You might be happy with moving just up and down, or left and right, or you might want to move diagonally. However, if you want to move the equivalent of 1 unit distance in a diagonal manner, you cannot do so simply by adding 1 to both x & y, because you will then be moving further than 1 unit. In terms of trigonometry and a 45 degree angle.

### Wrong Formula for Moving 1 Unit Diagonally

Math.sqrt( Math.pow(1,2) + Math.pow(1,2)) = 1.4142;

// SQUARE ROOT OF 2 IS NOT 1 UNIT DISTANCE

So, you need to use a different formula that will instead measure the 1 unit distance around the point of origin -- like you were drawing a circle on grid paper using a compass or a pencil and a piece of thread.

### Formula to Move Diagonally Toward an Object

*this*refers to the current object.

*target*would be object we want to move toward.

*velocity*represents the distance that we want to move away from a location. (Ex. 2 would be faster than 0.5.)

// DETERMINE WHAT DIFFERENCES ARE BETWEEN X & Y

// (AKA ADJACENT AND OPPOSITE SIDES OF A TRIANGLE)

### Entries shown
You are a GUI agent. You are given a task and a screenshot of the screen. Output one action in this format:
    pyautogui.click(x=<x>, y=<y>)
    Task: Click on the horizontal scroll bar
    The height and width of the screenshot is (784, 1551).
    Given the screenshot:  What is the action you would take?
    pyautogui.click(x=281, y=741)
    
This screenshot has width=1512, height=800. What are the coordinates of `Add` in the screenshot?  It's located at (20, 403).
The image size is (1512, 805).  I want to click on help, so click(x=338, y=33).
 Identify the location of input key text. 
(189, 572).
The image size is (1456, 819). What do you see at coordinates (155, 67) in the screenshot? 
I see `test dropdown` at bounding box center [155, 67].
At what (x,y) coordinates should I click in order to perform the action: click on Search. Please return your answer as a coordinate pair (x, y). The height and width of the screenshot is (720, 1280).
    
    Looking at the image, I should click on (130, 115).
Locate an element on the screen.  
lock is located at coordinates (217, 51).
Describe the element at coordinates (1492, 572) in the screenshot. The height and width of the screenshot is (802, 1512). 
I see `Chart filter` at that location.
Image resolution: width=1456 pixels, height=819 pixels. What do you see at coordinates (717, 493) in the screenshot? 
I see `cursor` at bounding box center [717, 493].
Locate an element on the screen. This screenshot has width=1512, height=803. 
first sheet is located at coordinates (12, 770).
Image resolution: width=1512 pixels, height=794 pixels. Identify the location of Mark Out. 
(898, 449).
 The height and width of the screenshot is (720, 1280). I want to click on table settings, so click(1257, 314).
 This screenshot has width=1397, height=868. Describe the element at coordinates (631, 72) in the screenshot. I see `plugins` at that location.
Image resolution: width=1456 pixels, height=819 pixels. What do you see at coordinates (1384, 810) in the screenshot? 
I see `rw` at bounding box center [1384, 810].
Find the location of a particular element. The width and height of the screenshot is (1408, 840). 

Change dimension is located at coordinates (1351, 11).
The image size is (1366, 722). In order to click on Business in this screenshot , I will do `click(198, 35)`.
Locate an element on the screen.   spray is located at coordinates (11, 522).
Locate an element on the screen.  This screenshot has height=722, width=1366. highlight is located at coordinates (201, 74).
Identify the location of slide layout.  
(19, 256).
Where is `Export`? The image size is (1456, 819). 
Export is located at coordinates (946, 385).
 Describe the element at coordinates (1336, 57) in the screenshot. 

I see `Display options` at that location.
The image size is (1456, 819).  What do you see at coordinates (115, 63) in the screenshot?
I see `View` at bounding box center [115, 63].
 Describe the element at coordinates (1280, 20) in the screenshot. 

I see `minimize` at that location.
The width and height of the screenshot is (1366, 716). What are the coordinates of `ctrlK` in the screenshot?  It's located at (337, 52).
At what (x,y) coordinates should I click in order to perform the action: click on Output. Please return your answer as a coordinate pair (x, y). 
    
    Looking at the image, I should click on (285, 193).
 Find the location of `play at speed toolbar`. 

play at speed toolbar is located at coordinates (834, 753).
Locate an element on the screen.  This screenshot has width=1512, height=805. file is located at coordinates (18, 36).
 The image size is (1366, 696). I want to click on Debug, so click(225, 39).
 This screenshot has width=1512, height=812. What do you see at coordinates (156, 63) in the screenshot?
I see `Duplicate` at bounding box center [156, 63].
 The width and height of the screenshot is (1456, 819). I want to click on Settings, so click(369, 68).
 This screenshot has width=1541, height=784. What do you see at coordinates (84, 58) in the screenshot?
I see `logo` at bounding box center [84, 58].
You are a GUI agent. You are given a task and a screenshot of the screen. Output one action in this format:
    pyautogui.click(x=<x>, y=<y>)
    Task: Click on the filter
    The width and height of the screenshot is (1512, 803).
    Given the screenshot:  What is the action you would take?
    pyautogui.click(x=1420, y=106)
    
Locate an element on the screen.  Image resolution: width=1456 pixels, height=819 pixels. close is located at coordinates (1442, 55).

### Problem requirements
Answer these about the text on diagonal movement:
1. What result does the wrong formula for moving 1 unit diagonally give?
2. What does *target* stand for in the formula to move diagonally toward an object?
3. Which velocity value is given as the faster one, 2 or 0.5?

### Exercise answer
1. 1.4142
2. The object we want to move toward
3. 2